Dubuffet, nel suo spostarsi con uguale fortuna tra la figurazione e l’astrazione, si proclamò sempre nemico dell’estetica tradizionale, che sentiva lontana dall’esperienza dell’uomo comune, per proporre come modello le forme dell’arte spontanea e svincolata da ogni struttura culturale. “L’artista è un inventore che deve operare fuori dei sentieri battuti, lontano dai modelli, nella massima libertà”. Sono le premesse di quella che già nel 1945 definì Art Brut, una forma di rappresentazione libera e avulsa dalle contigenze del mondo dell’arte e dai suoi codici, un’arte affine all’espressione dei graffiti murali o ispirata alla spontaneità dei bambini o alla produzione dei malati mentali.
La ricerca di Dubuffet fu condotta in un atteggiamento di costante sperimentazione che lo portò a provare le possibilità espressive della materia, sempre molto povera e spesso estranea all’arte: pezzi di spago, rifiuti, giornali strappati, sabbia, elementi vegetali, ali di farfalle.

> CONSEGNA 1
Riporta il passo del testo su Dubuffet da "La ricerca di" a "ali di farfalle.".
> CONSEGNA 2
Rispondi a queste domande sul testo su Dubuffet.
(a) In quale anno Dubuffet definì l'Art Brut?
(b) Secondo la frase citata, che cosa è l'artista?
(c) Quali materiali estranei all'arte usò Dubuffet?
> CONSEGNA 3
Prosegui, per favore, il testo su Dubuffet a partire dall'ultima frase.
Queste voci provengono da una fonte diversa dal testo su Dubuffet.

> VOCI FORNITE
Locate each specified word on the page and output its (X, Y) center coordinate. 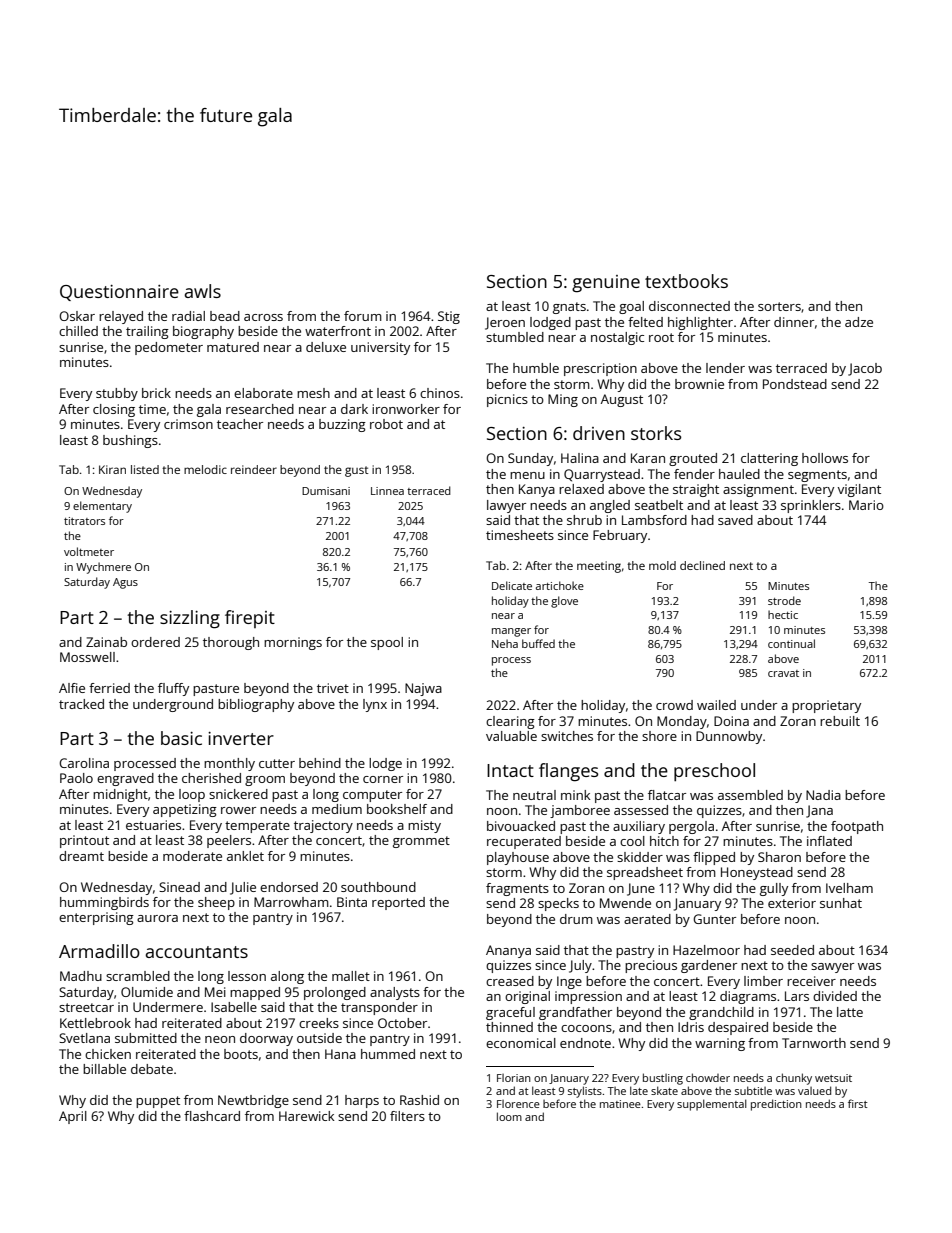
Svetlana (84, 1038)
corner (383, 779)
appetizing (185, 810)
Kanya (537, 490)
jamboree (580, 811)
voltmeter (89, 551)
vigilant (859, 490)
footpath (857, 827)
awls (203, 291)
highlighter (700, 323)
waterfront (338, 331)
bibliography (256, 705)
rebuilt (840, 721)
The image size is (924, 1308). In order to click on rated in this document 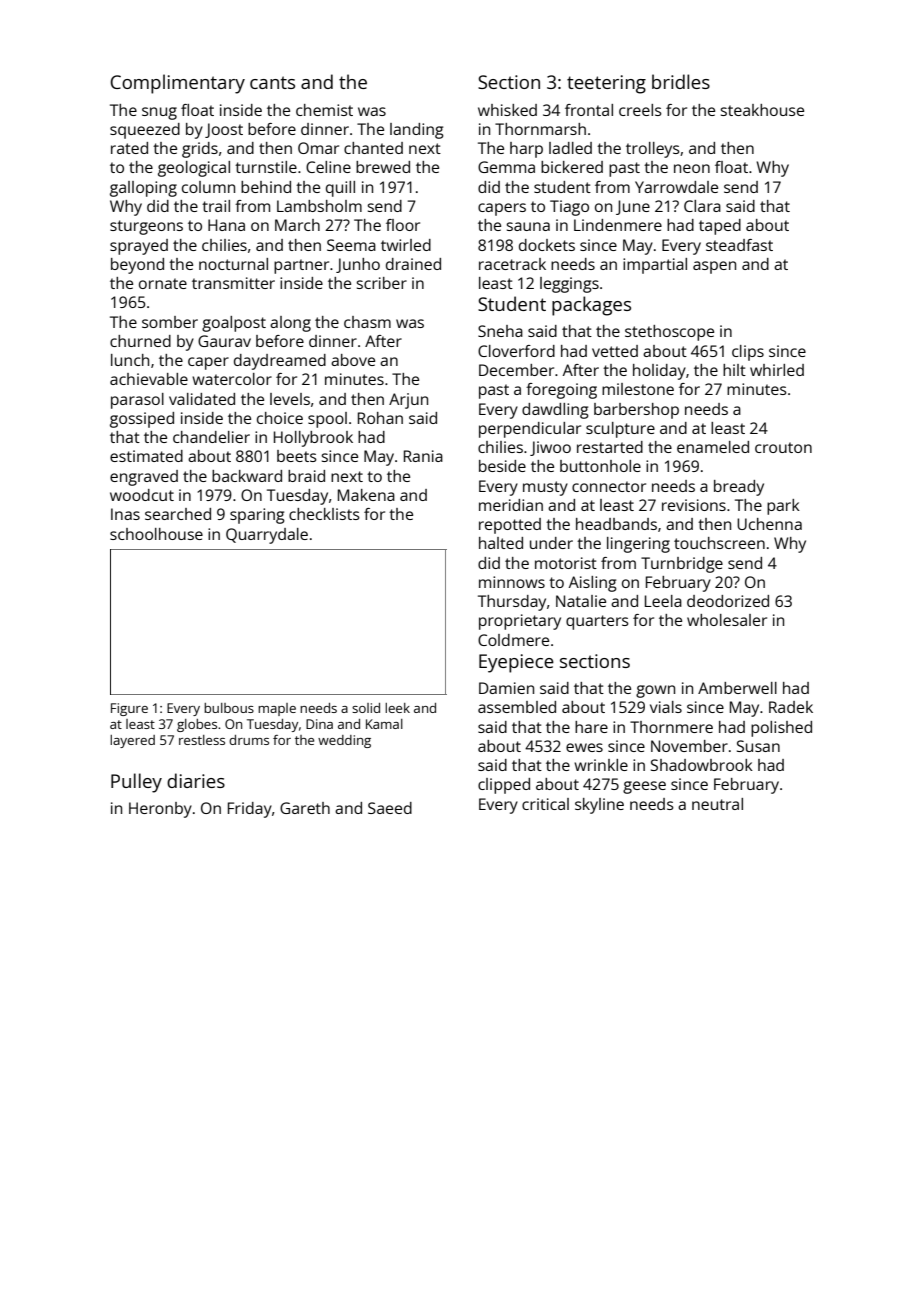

---

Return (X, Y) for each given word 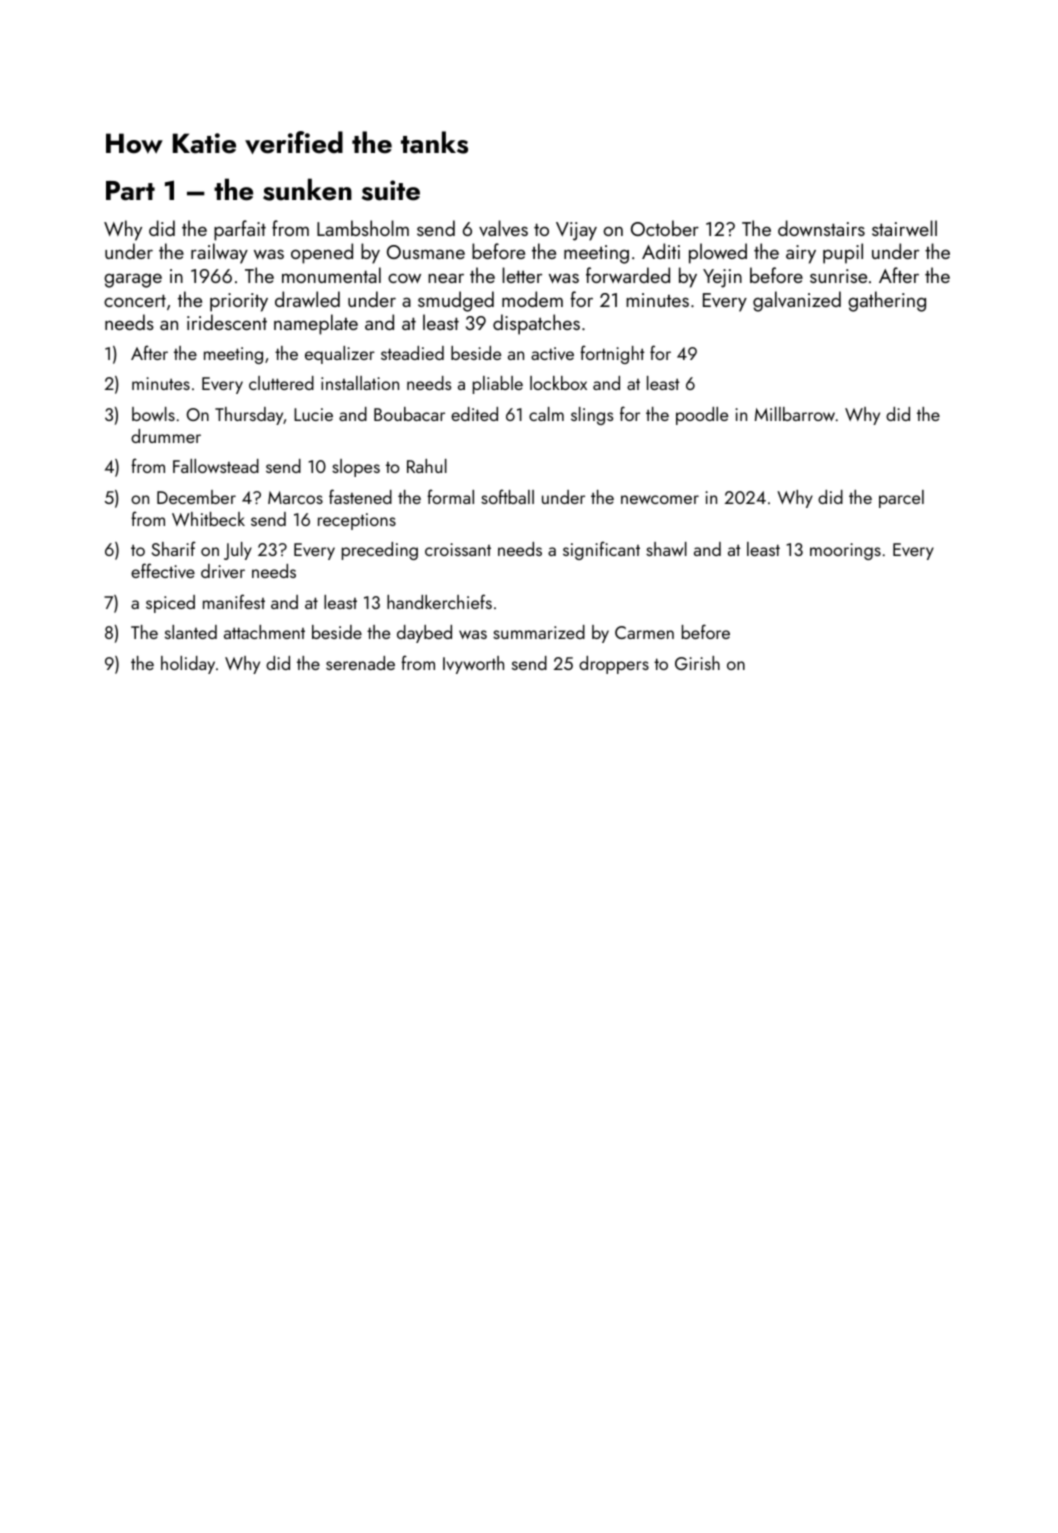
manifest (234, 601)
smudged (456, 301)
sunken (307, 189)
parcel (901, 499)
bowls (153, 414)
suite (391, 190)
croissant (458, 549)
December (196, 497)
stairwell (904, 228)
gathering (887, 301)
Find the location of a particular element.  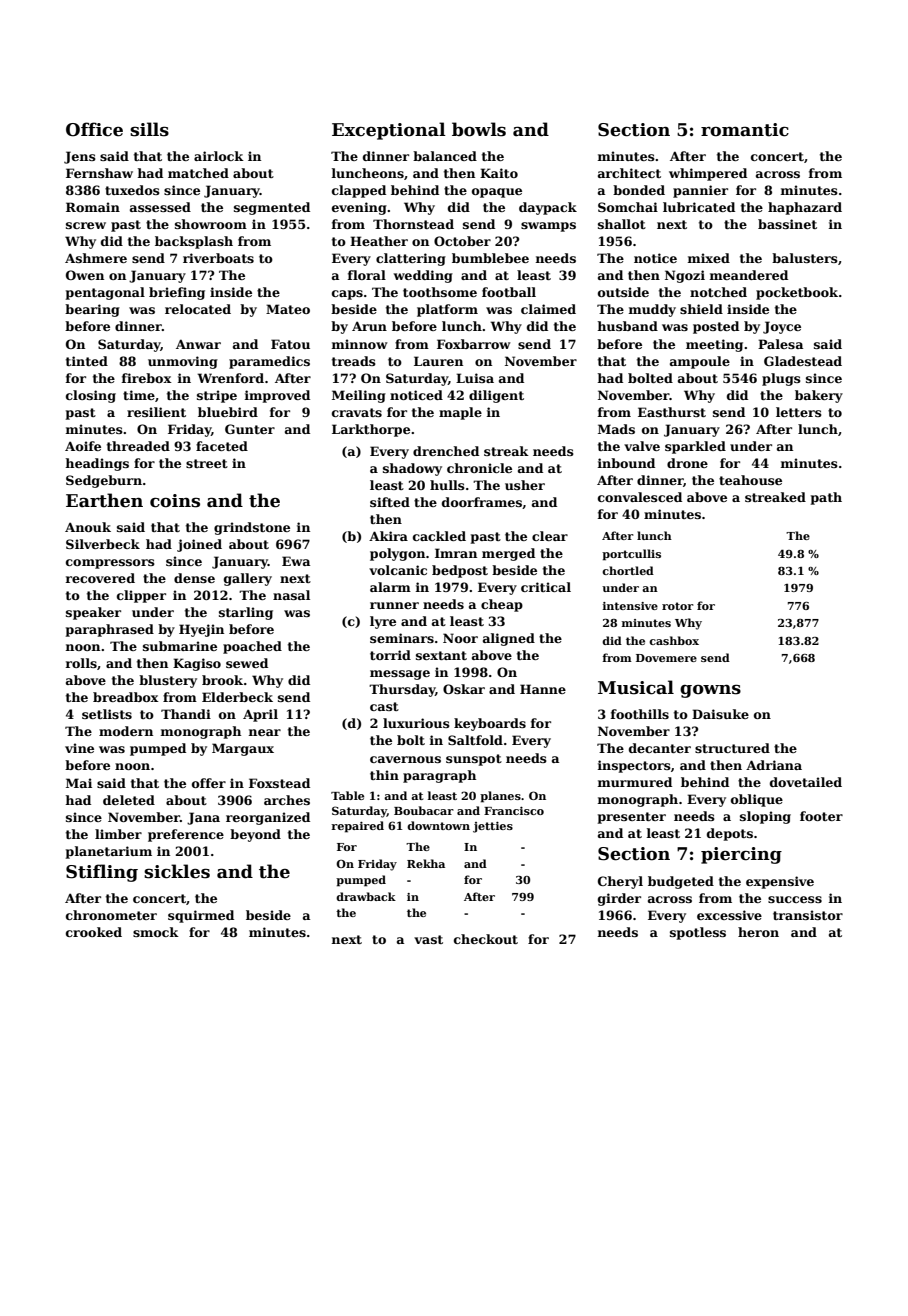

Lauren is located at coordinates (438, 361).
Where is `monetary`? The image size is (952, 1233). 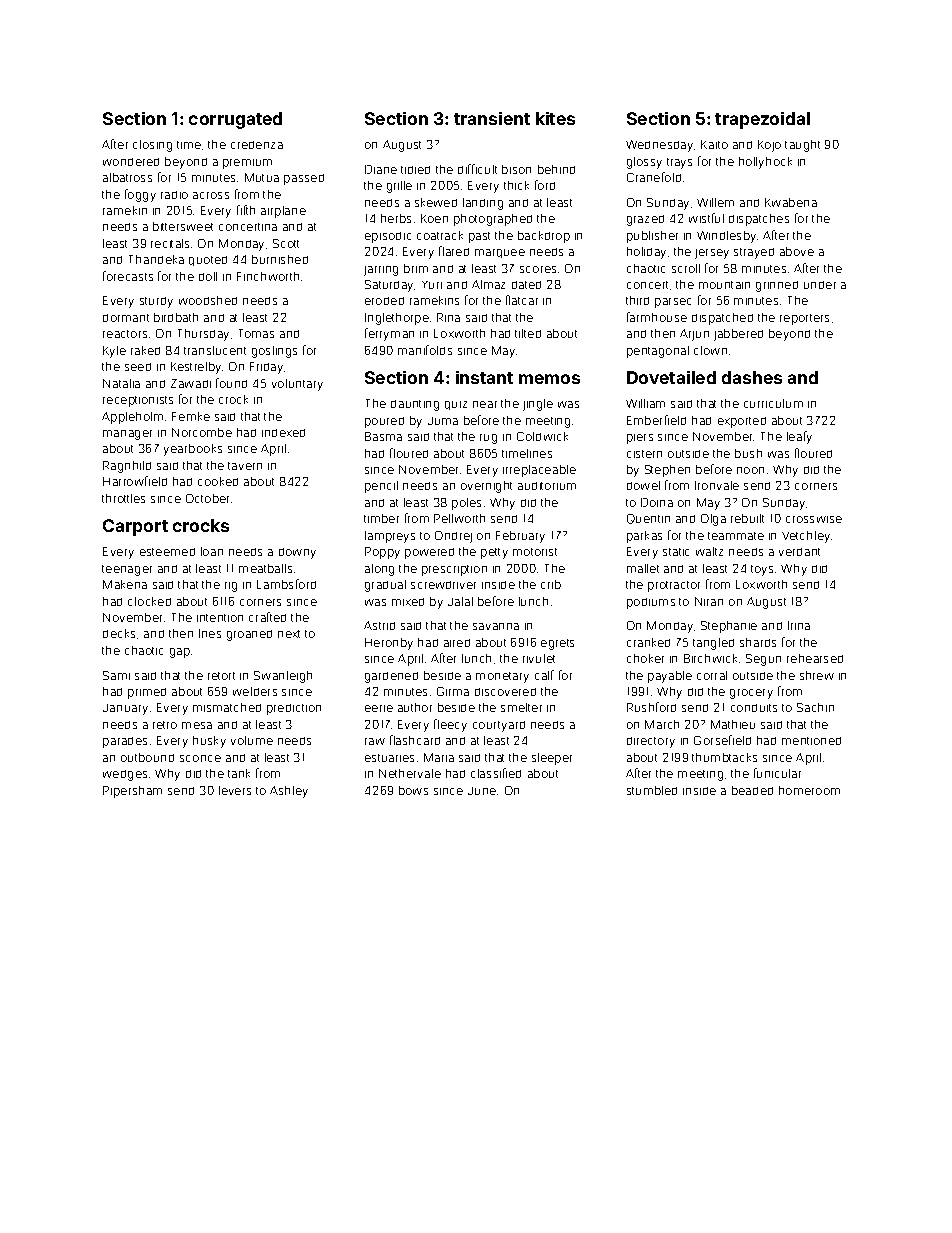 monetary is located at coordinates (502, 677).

> SVOLGIMENTO 1
La ricerca di Dubuffet fu condotta in un atteggiamento di costante sperimentazione che lo portò a provare le possibilità espressive della materia, sempre molto povera e spesso estranea all’arte: pezzi di spago, rifiuti, giornali strappati, sabbia, elementi vegetali, ali di farfalle.

> SVOLGIMENTO 2
(a) Nel 1945.
(b) Un inventore che deve operare fuori dei sentieri battuti, lontano dai modelli, nella massima libertà.
(c) Pezzi di spago, rifiuti, giornali strappati, sabbia, elementi vegetali, ali di farfalle.

> SVOLGIMENTO 3
Questa attitudine lo portò a lavorare per cicli che lo assorbirono e lo occuparono alcuni per qualche giorno, alcuni per qualche anno: le Marionettes , i Portraits nei quali arriva alla disumanizzazione estrema mostrando i personaggi ritratti come una elaborazione dello spirito e non come una percezione dello sguardo, la serie delle Roses d’Allah, clowns du désert, quella dei Tableaux d’assemblage sino alle Matériologies dove viene esaltata la materia, il substrato, per arrivare al ciclo dell’Hourloupe che costituisce l’opera chiave del lavoro di Dubuffet. In quest’ultima serie di lavori ai quali si dedicò per un periodo di dodici anni l’artista elaborò un linguaggio “automatico”, sgorgato dall’inconscio: un’associazione di linee e forme che si moltiplicano e si combinano all’infinito dando luogo ad un mondo che si espande oltre la superficie della tela e invade lo spazio. Utilizzando poliuretano e materie plastiche che consentivano una molteplicità di assemblaggi e manipolazioni, creò oggetti che costituiscono un universo perfettamente autonomo e rivaleggiano con la realtà.
In seguito Dubuffet proseguirà la sua impresa di esploratore che si concluse con la sua morte, avvenuta nel 1985, con gli ultimi disegni a matite colorate, della serie Non lieux e Activations.